The tricky thing with traditional AI like that is that there are just so many edge cases, and there are so many ways for the player to figure out what the current mental state is, and then exploit it.  I don't like coding overarching central AI for those reasons, and I instead prefer to code distributed AI that is more reactive in the moment and thus dynamic, etc.  I've written (and lectured to other AI developers) at length about it in the past, actually: http://arcengames.com/designing-emergent-ai-part-1-an-introduction/

Myself and the traditional AI approaches just don't meld well, because I just don't believe in them.  Keith, on the other hand, has had a lot of success in AI War building traditional AI mechanisms on TOP of my distributed AI approaches, and that hybridization has been super powerful.  But the core thing is that it's something that doesn't try to control the entire AI, it's just a more complex subroutine in the distributed decision making, so to speak.  That's kind of what I would envision here.

  • This is obviously not very detailed or particularly useful.
  • Some brief organizational thoughts
    • Planetary and Racial AIs will have to be separated at some point.
      • Grand Strategy will be the Role of the Racial AI
        • Combat Strength: Current and Future predictions, relative to the strengths of the other Racial AIs
        • Research Strength: Current and Future predictions, relative to the strengths of the other Racial AIs
        • Manufacturing Strength: Current and Future predictions, relative to the strengths of the other Racial AIs
        • Racial Relationships: Who we should try to be friends/enemies with, who we should make our enemies. And who there friends/enemies are.
        • Alliance Relationships: What sort of assistance can we get if we make alliances with others, also pro & con federation.
        • Tactical War AI: Where our ships should go and what they should do there. When do we start building drop ships versus fleets.
        • Strategic War AI: How our allies and our combat strength fares against our enemies combat strength.
      • Planetary Strategy will be the Role of the Planetary AI
        • How the planet is faring
        • What can be done to make the planet better
        • Trades and other ways to make the planet better
        • Telling the Racial AI what we have and how that it fits into what it wants.
        • Budget Allocations
        • Fleet, RCI, building, population representations
    • Give the Planetary AI the ability to "understand" RCI.
      • We need more production = Increase Economy
      • Our hostile planet is killing us = Increase Environment/Planet Habitability
      • We need more fleets = Increase Public Order
      • Our people cannot maintain a stable population - Increase medical
    • Give the Planetary AI the ability to respond to changes in RCI need by building buildings, asking the Racial AI for tech priorities, asking the Hydra player for help, allocating budget to RCI improvement.
  • Once Racial and Planetary AIs are created, then you can add personality weights to shape the different Races to behave differently.
    • The Acutians will promote Industry and be less concerned with the environment.
    • The Burlusts will be eager to go after the weakest races even if their is a chance of intervention.
    • etc
  • I'm not sure how useful this is, but you asked.

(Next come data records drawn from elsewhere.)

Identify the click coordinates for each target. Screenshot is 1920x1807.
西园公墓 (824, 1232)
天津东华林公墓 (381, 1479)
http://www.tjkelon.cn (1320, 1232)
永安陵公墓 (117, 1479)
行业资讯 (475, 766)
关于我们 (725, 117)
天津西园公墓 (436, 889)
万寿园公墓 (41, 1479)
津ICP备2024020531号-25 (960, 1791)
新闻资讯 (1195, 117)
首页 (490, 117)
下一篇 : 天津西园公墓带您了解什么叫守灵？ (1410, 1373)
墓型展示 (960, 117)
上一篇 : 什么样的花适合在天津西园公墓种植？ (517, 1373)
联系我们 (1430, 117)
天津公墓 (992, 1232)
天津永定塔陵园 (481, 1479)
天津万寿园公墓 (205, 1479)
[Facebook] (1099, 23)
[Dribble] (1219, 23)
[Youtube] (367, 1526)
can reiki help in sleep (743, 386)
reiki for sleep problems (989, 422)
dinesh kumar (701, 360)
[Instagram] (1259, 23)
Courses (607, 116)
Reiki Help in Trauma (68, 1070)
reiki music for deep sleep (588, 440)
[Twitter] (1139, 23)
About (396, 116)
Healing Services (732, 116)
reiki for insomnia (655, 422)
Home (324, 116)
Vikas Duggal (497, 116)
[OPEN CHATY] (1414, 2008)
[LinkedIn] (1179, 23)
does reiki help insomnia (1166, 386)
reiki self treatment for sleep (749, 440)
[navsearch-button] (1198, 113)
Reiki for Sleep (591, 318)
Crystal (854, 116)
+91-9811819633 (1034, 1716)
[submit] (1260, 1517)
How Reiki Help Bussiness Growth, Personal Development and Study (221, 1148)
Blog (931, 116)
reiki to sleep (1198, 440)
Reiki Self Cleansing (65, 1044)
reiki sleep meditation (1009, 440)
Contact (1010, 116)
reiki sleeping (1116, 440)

Sure, I appreciate it!  Generally speaking that sort of AI control is kind of the antithesis of how I do things, but in your original comment and to some extent above, there's a lot of interesting kernels that can be adapted to the sort of systems that I do use.  For instance, races don't need memory -- in fact, having memory is demonstrably bad, because it makes them predictable.  But how races weight various options and react to specific circumstances is something that would make a lot of sense to make more unique along the lines of what you are saying.  There is already a fair bit of that that is completely random (in terms of a race choosing a favorite technology group to pursue at the start of each game, for instance), but there's not enough, and certainly not enough that is specific to the flavor of a specific race.
[/list][/list]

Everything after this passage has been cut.